On feeling helpless when it comes to coughing up cash for care:
Hospitals use threats to get family members to make payments and commitments of their own. People out things on their credit cards and withdraw savings. Some even take out mortgages to meet payment demands from hospital office leeches. None of that is protected as “medical” debt.
When my father was stuck in an ICU for 6 months suffering from an undiagnosed ailment – that later turned out to be chronic leukemia, the hospital would threaten to release him home to “hospice”. Not having a diagnosis neither he nor us was ready to give up. But since he had no insurance, the hospital demanded at least “token” payments. My grandmother dutifully paid them $20,000 every few weeks from her own retirement savings – money that was supposed to be her children’s inheritance.

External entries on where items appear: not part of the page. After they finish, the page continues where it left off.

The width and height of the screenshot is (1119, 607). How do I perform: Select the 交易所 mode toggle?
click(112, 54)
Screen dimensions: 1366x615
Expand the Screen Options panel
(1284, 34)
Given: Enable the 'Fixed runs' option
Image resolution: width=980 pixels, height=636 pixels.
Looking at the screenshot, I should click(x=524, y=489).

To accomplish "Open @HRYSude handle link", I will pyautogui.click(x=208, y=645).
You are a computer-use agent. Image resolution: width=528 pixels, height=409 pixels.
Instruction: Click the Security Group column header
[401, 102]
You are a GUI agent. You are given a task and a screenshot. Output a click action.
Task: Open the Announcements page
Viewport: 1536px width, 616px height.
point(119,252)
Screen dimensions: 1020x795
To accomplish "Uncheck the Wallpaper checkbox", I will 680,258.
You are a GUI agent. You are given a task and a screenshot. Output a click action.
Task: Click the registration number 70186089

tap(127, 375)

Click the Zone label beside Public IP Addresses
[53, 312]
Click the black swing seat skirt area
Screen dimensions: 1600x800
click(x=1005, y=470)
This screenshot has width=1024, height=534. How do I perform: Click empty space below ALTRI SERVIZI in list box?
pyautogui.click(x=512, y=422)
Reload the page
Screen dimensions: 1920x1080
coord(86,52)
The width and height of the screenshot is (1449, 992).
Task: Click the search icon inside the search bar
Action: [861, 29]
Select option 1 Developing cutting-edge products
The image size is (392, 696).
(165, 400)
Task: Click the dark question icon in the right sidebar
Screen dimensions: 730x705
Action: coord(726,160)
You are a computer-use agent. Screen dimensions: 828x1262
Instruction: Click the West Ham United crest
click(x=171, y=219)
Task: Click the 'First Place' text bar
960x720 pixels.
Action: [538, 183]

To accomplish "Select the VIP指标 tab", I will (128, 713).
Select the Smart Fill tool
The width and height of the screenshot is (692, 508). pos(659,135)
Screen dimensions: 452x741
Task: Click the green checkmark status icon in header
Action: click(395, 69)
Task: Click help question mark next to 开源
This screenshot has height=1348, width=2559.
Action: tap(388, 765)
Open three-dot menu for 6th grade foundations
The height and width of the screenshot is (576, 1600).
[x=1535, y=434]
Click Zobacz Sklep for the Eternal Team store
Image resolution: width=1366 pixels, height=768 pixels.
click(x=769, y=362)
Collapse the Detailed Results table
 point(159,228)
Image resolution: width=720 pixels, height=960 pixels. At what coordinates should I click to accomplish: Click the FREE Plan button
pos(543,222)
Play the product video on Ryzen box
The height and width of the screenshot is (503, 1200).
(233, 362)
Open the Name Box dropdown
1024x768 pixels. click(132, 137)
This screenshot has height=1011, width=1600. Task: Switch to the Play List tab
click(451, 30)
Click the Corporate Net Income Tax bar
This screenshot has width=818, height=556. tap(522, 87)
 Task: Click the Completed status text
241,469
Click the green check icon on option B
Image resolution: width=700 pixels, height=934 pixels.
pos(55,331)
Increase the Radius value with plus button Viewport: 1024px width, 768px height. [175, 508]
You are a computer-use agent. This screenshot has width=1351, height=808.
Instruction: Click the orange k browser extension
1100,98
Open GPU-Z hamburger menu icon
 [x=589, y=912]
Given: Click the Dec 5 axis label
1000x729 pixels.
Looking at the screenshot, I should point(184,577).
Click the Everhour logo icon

Money thatbwas the result the result of her husband’s 70 years of hard work to provide for his family’s future. $200,000 – more than anyone in my family has – gone in a few months.
He died anyway because they neber thought to run any tests for leukemia until he was transferred to anlong term intensive care in another city. By the time it was diagnosed diagnosed properly the untreated cancer had been neglected too long and he was gone within months.
No they couldn’t take my grandmother’s savings or the entire family inheritance directly. But through threats of no care, they take it from you.
Of course, it’s possible that people like us have simply failed to act like adults and need to take responsibility for our choices. But I doubt it.